The other day the phone rang. A frantic voice said, "Grandmother, this is your oldest grandson!" Hmmm, I thought, Joey seems to have forgotten he's younger than his cousin Tim, but never mind, the poor boy's in trouble. I recognized his voice immediately. Caller ID? Unknown.

 

"Oh, Joey, what's wrong?"

 

"My car wouldn't start this morning for work, and so I called my friend Jim to pick me up." Odd; why didn't his wife just drop him off on her way to work?

 

His voice choked with sobs. "Grandmother, I didn't know it, but he had drugs in the car-you won't tell anybody, will you?-and the police arrested us, and I have to put up five thousand dollars in bail or stay in jail for 60 days." Whoa! Somebody's trying to take advantage of this young man.

 

"No, Joey. You only have to put up five hundred for a bond."

 

"Would you talk to the policeman who's in charge? I'll lose my job if I don't get the five thousand dollars." Yes, I thought, I'd like to talk to the man in charge.

 

"Ma'am," another voice said authoritatively, "Joey must pay five thousand dollars bail or stay in jail for 60 days." Oops! I was the one who gave them Joey's name.

 

"Sir, tell me, please, where are you calling from?"

 

"Why are you asking me questions?" the man growled. "I am the one who asks the questions."

 

He doesn't even know where Joey lives. I don't like people who prey on old grandmothers who are vulnerable because they love their grandchildren. Wish I could follow this up. But better not. I may not be smart enough to outwit them. "Fine. I'll answer your questions after you first tell me where you are calling from."

 

The line went dead. Of course. A follow-up call assured me grandson Joey was just fine.

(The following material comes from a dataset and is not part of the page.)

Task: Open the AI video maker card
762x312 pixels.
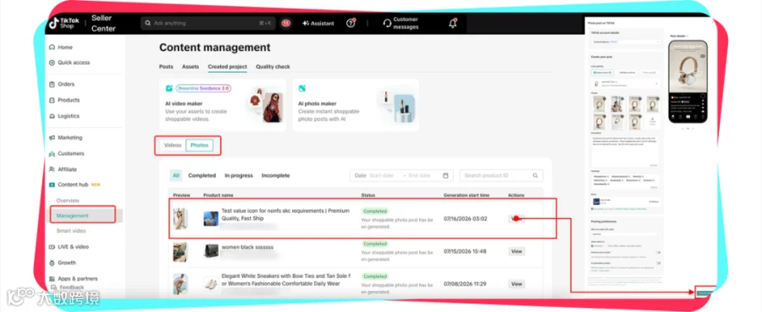Action: click(x=223, y=104)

You understand, I'm not always that discerning. Don't even ask me about the young man who left my house on a Friday night with my $200.00 check in his cunning hand. His need seemed so great, so looming, and my heart was so touched. On investigation, I learned he was a fraud and I was able to stop payment on the check.

 

The truth is, we are bombarded with scams and frauds and hackers in every area of our lives, some with schemes more dangerous than the one to get five thousand dollars from me. So many people of influence subtly attack our minds, our values, our faith. Often we don't even realize they're trying to brainwash us.

 

The Scriptures tell us to grow "to the measure of the stature of the fullness of Christ; that we should no longer be children, tossed to and fro and carried about with every wind of doctrine, by the trickery of men, in the cunning craftiness of deceitful plotting" (Ephesians 4:13-15).

 

The thought continues in Ephesians 5:15-17: "See then that you walk circumspectly, not as fools but as wise, redeeming the time, because the days are evil. Therefore do not be unwise, but understand what the will of the Lord is."

 

Yes, Buttercup, you're right. Things are seldom what they seem. All that glitters is not gold. And there really are black sheep in the fold.

 

So I must listen carefully to what I am being told, in the media, on the political platform, by famous people, by educators, or even, sometimes, alas, even from the pulpit. Yes, "the days are evil." But with God's help I can stay alert. I can discern the truth and anchor my heart in it.